ViaSat aims to blow seatback in-flight entertainment out of the water when its latest generation of satellites start blasting into space in mid-2019.

It may sound like a bold claim but Don Buchman, vice-president and general manager of ViaSat’s commercial mobility business, firmly believes the significant amounts of capacity offered by ViaSat-3, combined with growing passenger demand to stream content of their own choosing to their own personal devices, will eventually sound the death knell for embedded IFE systems.

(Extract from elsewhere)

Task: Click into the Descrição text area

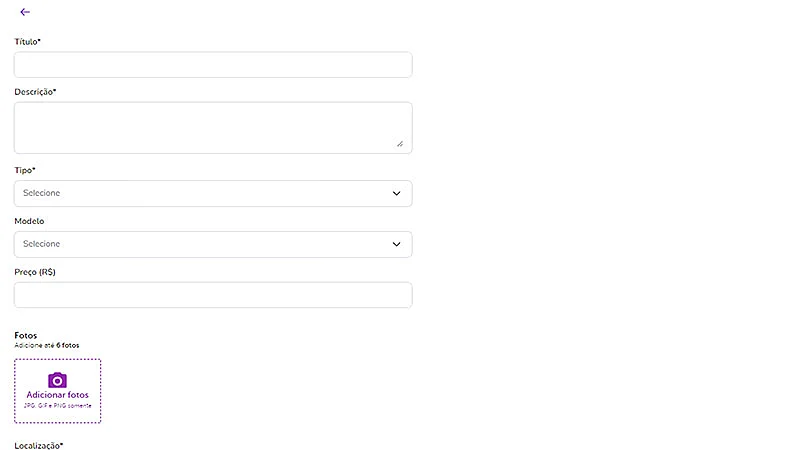Action: [x=212, y=127]
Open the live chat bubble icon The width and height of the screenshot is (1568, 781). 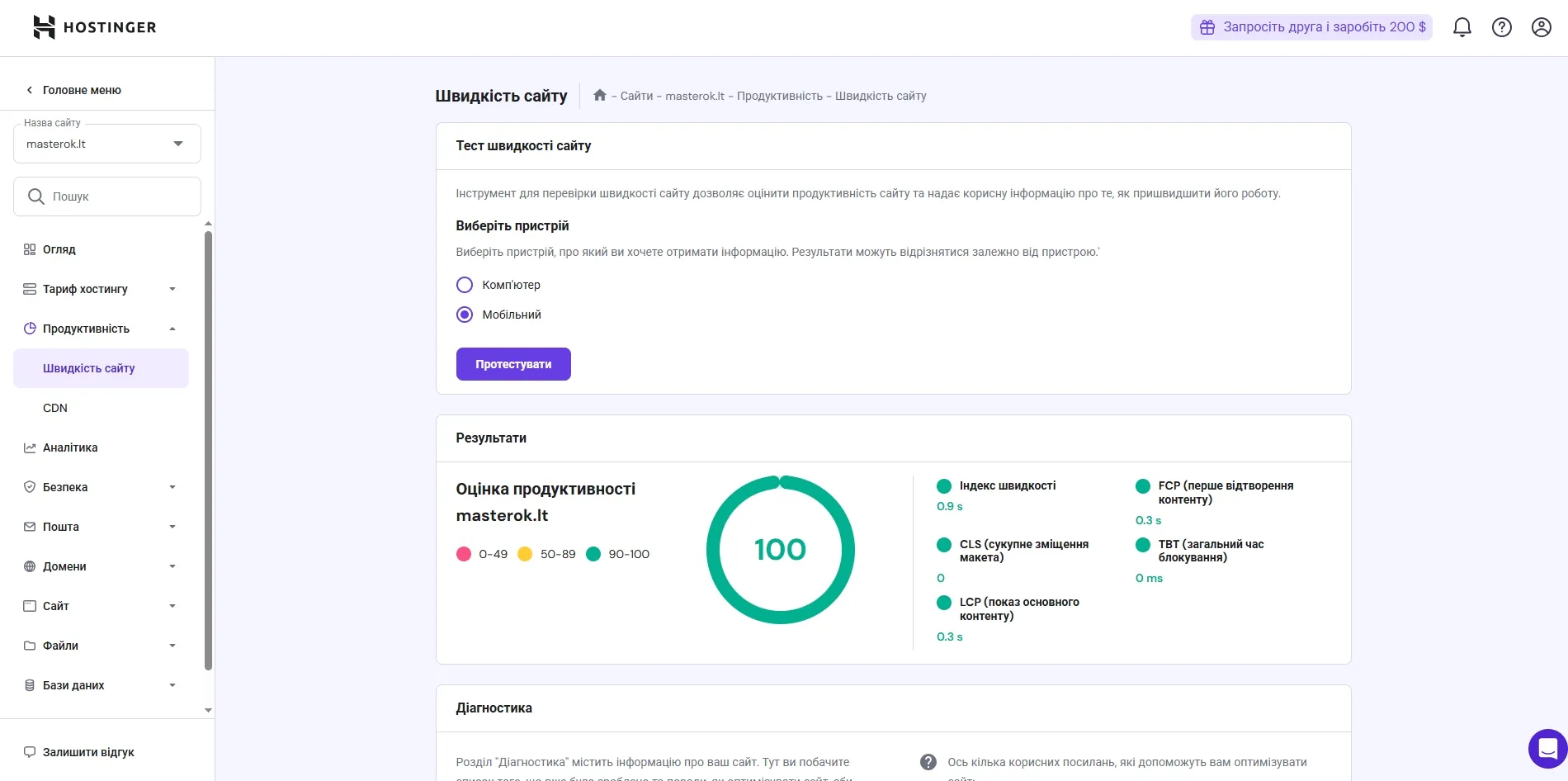pos(1547,749)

“ViaSat-3 is really going to usher in the age of no seatback,” says Buchman, adding that it will enable airlines to “ditch seatback” IFE altogether.
Behind this confident assertion is a satellite that ViaSat claims will deliver 1 Terabit-per-second (1,000 Gigabit-per-second) of capacity. For comparison, the company’s ViaSat-1 satellite provides 140Gbps while ViaSat-2, due to launch in early 2017, will provide 300Gbps. Buchman is keen to point out that the satellites used by competitor Inmarsat for its soon-to-launch Global Xpress in-flight connectivity service offer significantly less capacity.
But rival Inmarsat is refusing to be drawn into a numbers comparison game. President Leo Mondale, speaking at the Aircraft Interiors Expo in Hamburg, says the 1 Terabit figure given by ViaSat is “theoretical” and is “what you talk about when you have made a big mistake with ViaSat-2”.

“I’m not going to compare my apple with their orange,” says Mondale

Buchman brushes doubts aside, responding that “ViaSat had doubters before when we launched ViaSat-1, and we proved them wrong. Today, ViaSat-1 remains the highest capacity satellite in the world”. He believes the industry is “at a tipping point”.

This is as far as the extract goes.